WORK ORDER.
Copy out the stretch from the line containing "At what (x,y)" through the end of the records, word for word, and leave the pictures out of your copy.

(Saved data entries)
# # # # # # #

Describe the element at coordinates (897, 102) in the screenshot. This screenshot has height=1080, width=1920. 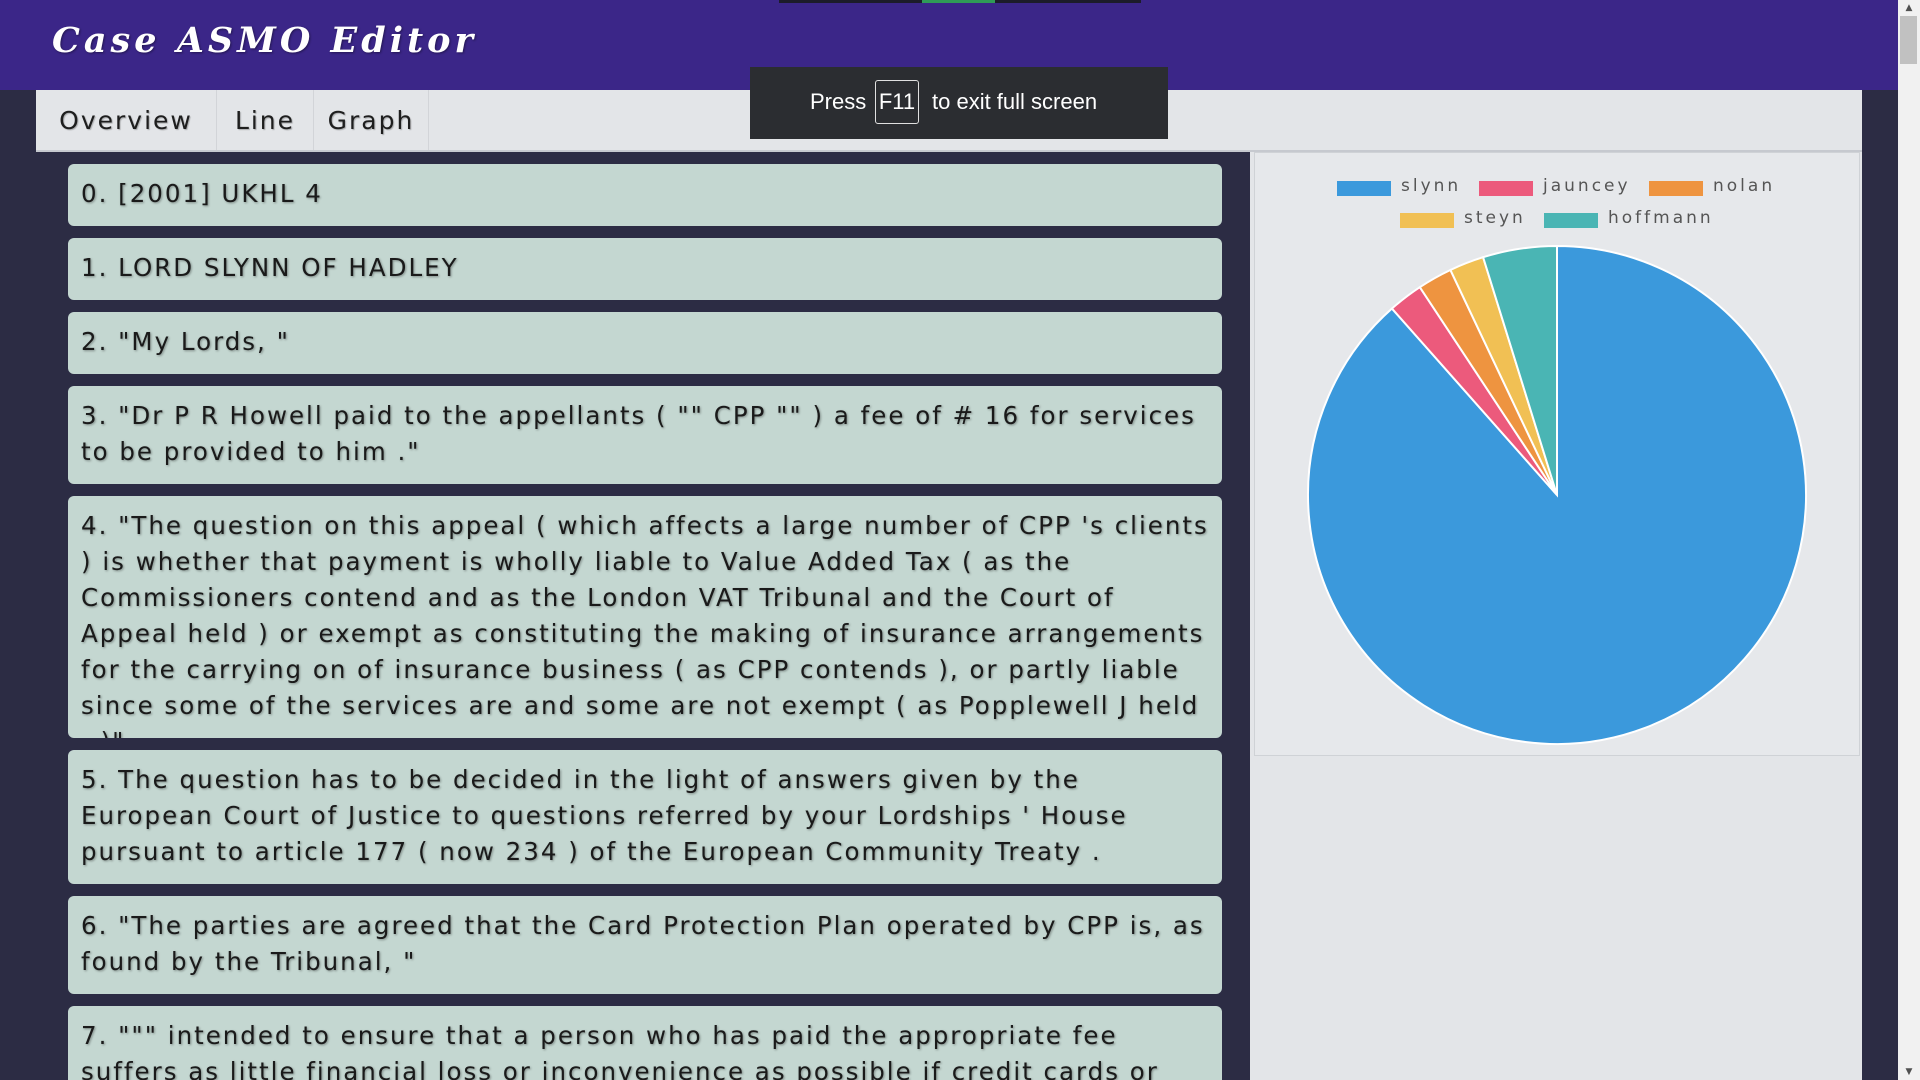
I see `f11-key-badge: F11` at that location.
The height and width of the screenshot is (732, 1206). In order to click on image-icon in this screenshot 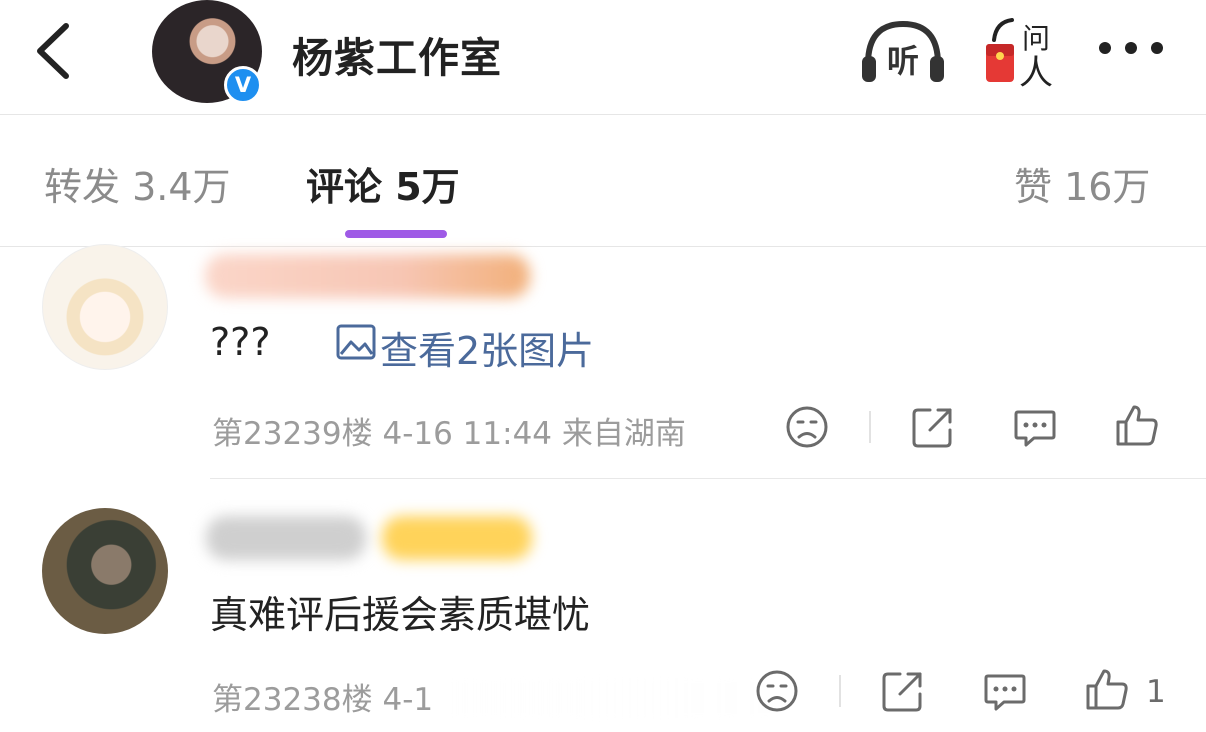, I will do `click(356, 342)`.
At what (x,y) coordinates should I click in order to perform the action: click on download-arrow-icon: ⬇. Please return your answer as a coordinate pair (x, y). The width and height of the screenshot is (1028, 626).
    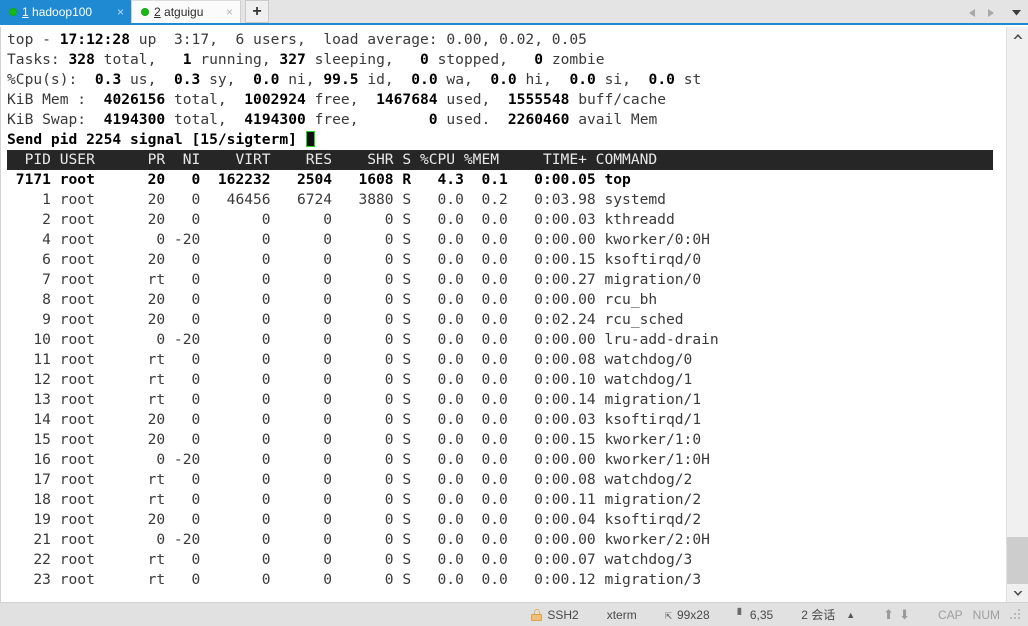
    Looking at the image, I should click on (904, 614).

# # # # # # #

WORKED SOLUTION.
At what (x,y) coordinates should I click in order to perform the action: click on download-arrow-icon: ⬇. Please return your answer as a coordinate pair (x, y). The width and height of the screenshot is (1028, 626).
    Looking at the image, I should click on (904, 614).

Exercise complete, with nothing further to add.